The role of innate immune receptors in the control of Brucella abortus infection: Toll-like receptors and beyond

• Published in: Microbes and infection Vol. 10; no. 9; pp. 1005 - 1009
• Main Authors: Oliveira, Sergio Costa, de Oliveira, Fernanda Souza, Macedo, Gilson Costa, de Almeida, Leonardo Augusto, Carvalho, Natalia Barbosa
• Format: Journal Article
• Language: English
• Published: Kidlington Elsevier SAS 01.07.2008; Elsevier
• Subjects: Bacterial diseases; Bacteriology; Biological and medical sciences; Brucella abortus; Brucella abortus - physiology; Brucella infection; Brucellosis - immunology; Fundamental and applied biological sciences. Psychology; Human bacterial diseases; Humans; Immunity, Innate; Infectious diseases; innate immunity; Medical sciences; Microbiology; Miscellaneous; MyD88; Myeloid Differentiation Factor 88 - immunology; Nod Signaling Adaptor Proteins - immunology; Receptor, Interferon alpha-beta - immunology; Receptors, Immunologic - immunology; Toll-like receptors; Toll-Like Receptors - immunology; Brucella infection; Toll-like receptors; innate immunity; MyD88; Infection; Brucellaceae; Bacteriosis; Bacteria; Brucellosis; Natural immunity; Toll like receptor; Brucella abortus
• ISSN: 1286-4579; 1769-714X
• DOI: 10.1016/j.micinf.2008.07.005

Research into intracellular sensing of microbial products is an up and coming field in innate immunity. Toll-like receptors (TLRs) recognize Brucella spp. and bacterial components and initiate mononuclear phagocyte responses that influence both innate and adaptive immunity. Recent studies have revealed the intracellular signaling cascades involved in the TLR-initiated immune response to Brucella infection.

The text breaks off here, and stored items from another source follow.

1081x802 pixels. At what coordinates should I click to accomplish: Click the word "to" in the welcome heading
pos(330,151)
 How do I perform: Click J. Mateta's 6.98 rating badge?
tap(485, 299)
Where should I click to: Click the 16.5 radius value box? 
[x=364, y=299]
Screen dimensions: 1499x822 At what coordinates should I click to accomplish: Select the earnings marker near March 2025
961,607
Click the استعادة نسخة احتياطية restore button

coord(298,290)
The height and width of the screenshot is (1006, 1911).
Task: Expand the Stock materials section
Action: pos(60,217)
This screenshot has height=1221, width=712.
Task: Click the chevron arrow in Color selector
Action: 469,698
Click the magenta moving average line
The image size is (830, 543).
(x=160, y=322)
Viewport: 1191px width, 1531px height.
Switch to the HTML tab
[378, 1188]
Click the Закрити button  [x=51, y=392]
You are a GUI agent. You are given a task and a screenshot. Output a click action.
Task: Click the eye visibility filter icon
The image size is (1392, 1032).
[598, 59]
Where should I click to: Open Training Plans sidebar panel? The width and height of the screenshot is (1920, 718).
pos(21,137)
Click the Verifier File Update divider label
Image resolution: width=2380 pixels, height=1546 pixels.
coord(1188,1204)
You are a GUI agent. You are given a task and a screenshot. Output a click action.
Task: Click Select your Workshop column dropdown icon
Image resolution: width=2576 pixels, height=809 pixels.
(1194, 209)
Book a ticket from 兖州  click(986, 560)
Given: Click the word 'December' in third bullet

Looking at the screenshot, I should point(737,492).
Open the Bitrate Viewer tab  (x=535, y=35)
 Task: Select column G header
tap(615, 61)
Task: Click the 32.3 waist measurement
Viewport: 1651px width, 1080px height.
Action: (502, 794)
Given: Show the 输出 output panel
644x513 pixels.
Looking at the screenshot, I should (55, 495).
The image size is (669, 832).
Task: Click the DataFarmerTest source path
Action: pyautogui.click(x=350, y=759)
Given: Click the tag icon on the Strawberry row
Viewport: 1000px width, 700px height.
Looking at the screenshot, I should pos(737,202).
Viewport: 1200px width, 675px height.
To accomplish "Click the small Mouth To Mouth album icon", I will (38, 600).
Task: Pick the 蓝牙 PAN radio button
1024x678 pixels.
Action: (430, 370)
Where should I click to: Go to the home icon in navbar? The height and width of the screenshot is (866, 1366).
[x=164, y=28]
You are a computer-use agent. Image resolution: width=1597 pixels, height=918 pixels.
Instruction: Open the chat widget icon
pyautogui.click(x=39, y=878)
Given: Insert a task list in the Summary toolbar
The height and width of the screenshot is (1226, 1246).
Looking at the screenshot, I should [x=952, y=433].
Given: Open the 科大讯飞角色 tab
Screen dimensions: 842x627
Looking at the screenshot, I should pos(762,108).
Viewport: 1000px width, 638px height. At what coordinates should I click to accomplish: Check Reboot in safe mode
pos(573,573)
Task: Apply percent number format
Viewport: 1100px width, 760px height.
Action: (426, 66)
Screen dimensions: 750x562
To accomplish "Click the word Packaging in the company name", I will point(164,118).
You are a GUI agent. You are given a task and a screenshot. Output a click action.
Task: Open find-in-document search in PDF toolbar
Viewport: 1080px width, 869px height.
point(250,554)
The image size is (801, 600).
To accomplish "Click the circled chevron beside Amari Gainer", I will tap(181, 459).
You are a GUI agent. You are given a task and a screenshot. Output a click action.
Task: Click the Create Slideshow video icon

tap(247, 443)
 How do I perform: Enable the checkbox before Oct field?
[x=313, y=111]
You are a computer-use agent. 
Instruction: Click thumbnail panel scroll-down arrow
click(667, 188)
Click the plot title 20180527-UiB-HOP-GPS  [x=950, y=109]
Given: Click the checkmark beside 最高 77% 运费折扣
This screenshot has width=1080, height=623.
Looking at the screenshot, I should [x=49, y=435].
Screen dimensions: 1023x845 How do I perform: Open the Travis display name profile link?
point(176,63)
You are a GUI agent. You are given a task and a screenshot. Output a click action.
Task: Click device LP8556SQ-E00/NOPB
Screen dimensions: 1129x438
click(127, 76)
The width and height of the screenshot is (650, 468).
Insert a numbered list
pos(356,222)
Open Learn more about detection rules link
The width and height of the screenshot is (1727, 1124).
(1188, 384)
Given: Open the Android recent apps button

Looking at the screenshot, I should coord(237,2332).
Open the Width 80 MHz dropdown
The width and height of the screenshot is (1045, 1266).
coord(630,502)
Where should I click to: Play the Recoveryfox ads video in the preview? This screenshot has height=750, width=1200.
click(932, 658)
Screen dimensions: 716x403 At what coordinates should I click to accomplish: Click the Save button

TLR2, TLR4 and TLR9 have been implicated in host interactions with Brucella; however, TLR9 has the most prominent role. Further, the relationship between specific Brucella molecules and various signal transduction pathways needs to be better understood. MyD88-dependent and TRIF-independent signaling pathways are involved in Brucella activation of innate immune cells through TLRs. We have recently reported the critical role of MyD88 molecule in dendritic cell maturation and interleukin-12 production during B. abortus infection. This article discusses recent studies on TLR signaling and also highlights the contribution of NOD and type I IFN receptors during Brucella infection. The better understanding of the role by such innate immune receptors in bacterial infection is critical in host–pathogen interactions.